アメリカの電子レンジの取り扱い説明書
「ネコは入れないでください。」と書かれているというウソのような本当の話。
マクドナルドのコーヒーを自分でこぼしてやけどしたのを、コーヒーが熱すぎたせいだと主張して勝訴した事例も。訴訟大国アメリカではこんな事例は上げ出したらきりがないのですが、いまどきの訴訟でちょっと前に話題だったのはこれ。
アメリカでGoogleマップのナビゲーションに沿って歩いていたら、車通りの多いところをナビで指示されて、そこで事故にあいました。こんな危険な道をナビしたのはGoogleマップの責任だという訴えです。
Lauren Rosenberg: US woman sues Google ‘after Maps directions caused accident’
An American woman, Lauren Rosenberg, is suing Google, the search engine giant, because she was hit by a car after following its “safe” online mapping service. (The Telegraph)
結果的にこの訴訟は事故にあった女性の敗訴で終わっているようですが、これが認められてしまうと、メーカー側もビクビクしながらカーナビをつくらないといけません。もしくは、説明書に「ナビゲーションのご利用により生命の危機に瀕する場合があります。」とか「指示された道路状況によっては死亡する場合があります。自己責任でご利用ください。」といった注意書きが出てくるかもしれませんね。
どんどんエスカレートする過剰なまでの配慮
この件で感じるのは、いろんな分野で過保護とも思える消費者保護が最近目立つということ。

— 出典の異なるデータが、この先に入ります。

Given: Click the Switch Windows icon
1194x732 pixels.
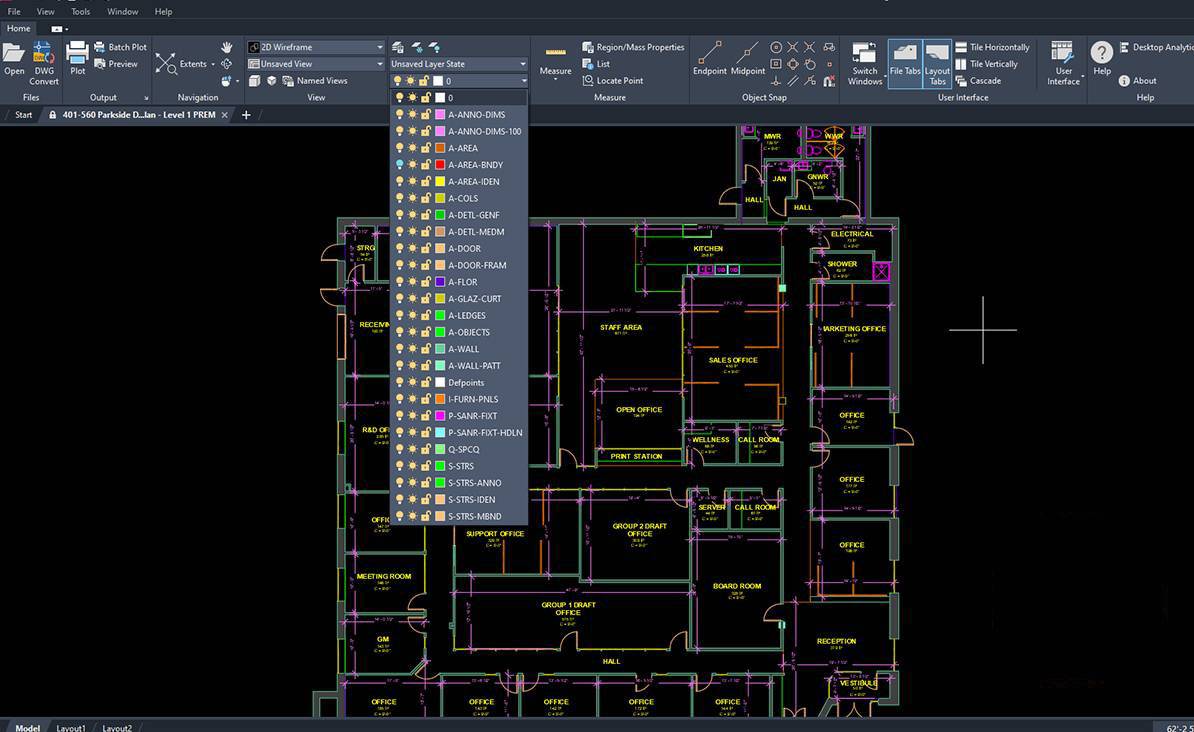Looking at the screenshot, I should click(865, 62).
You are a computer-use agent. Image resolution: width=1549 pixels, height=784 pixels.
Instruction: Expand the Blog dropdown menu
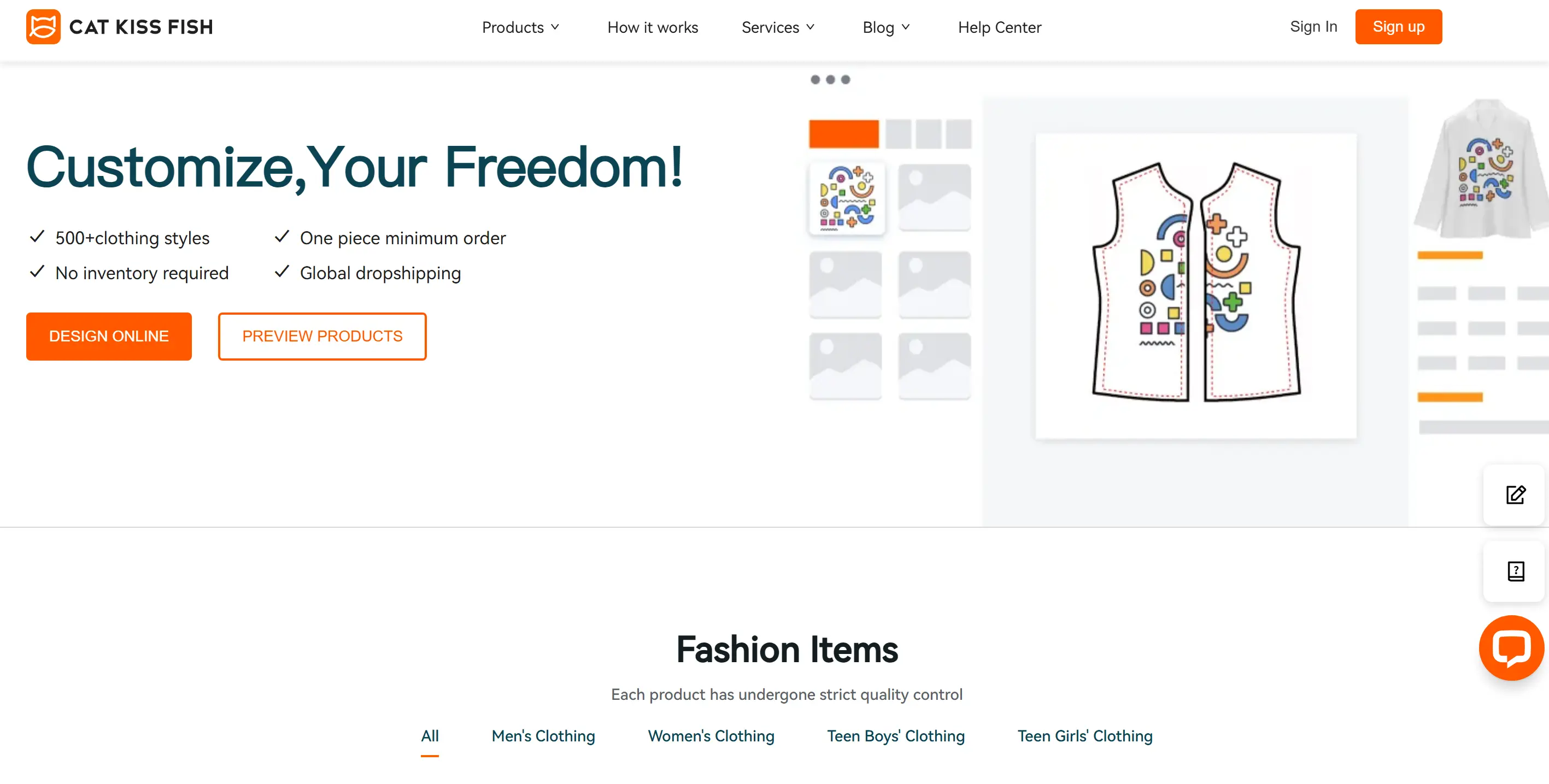pos(885,27)
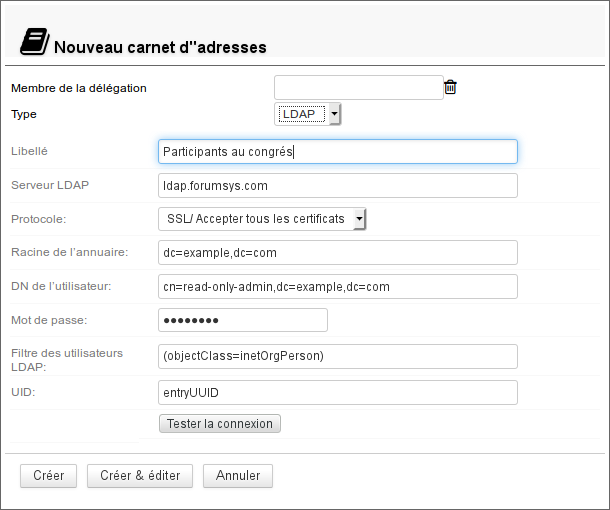The width and height of the screenshot is (610, 510).
Task: Expand the Protocole SSL dropdown
Action: [x=262, y=219]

本来は力を持ちすぎた企業への対抗措置として法整備がなされたりしていくと思うのですが、あまりにも過剰な保護主義がとられると、消費者の力が衰えてしまうのではないかという懸念です。
法的な基準を守らない企業による不祥事が多数起きていることも事実ですが、その一方で、その基準や安全マークに過剰に頼り過ぎている消費者・利用者がいるような気がしています。このステッカーが貼ってあるから大丈夫、このマークがあるから安心というのは目安であって、最終的な責任は消費者・利用者側にあると思うのです。
畑でとれた野菜の消費期限は?
昔は八百屋・魚屋で買ってきた野菜や果物には消費期限なんてありませんでしたし、どうやって保存しいつまでに食べるかというのは消費者それぞれが自分の知識をフル回転させながら考えて行ったものです。たまには腐らせてしまって失敗することもあるでしょうし、悪くなったものを口に入れてしまって、「うわぁ~~!」と吐き出した経験も(汚い話でごめんなさい。)
人は失敗を重ねながら学んでいくとよくいわれますが、「変な味がする・・・」という感覚を身につけて、失敗しながら、おかしい、と判断していくものだと思います。
しかし、こうやって行政側からの保護、製品を提供する側からの過剰な親切サービスの結果、利用する側の消費者や利用者の力がどんどんと落ちているような気がしてなりません。訴訟でも、アメリカのように安易に訴えた側の主張を認めてしまうことは、長期的には非常に怖い状態になるのではないかと心配します。
カーナビの話からちょっとずれてしまいましたが、こういう状況にある今のビジネスの現状。
わがままなお客とみるか、お客様は神様ですとみるか、難しい課題ですね。
ビジネスするには非常に難しい時代になりました。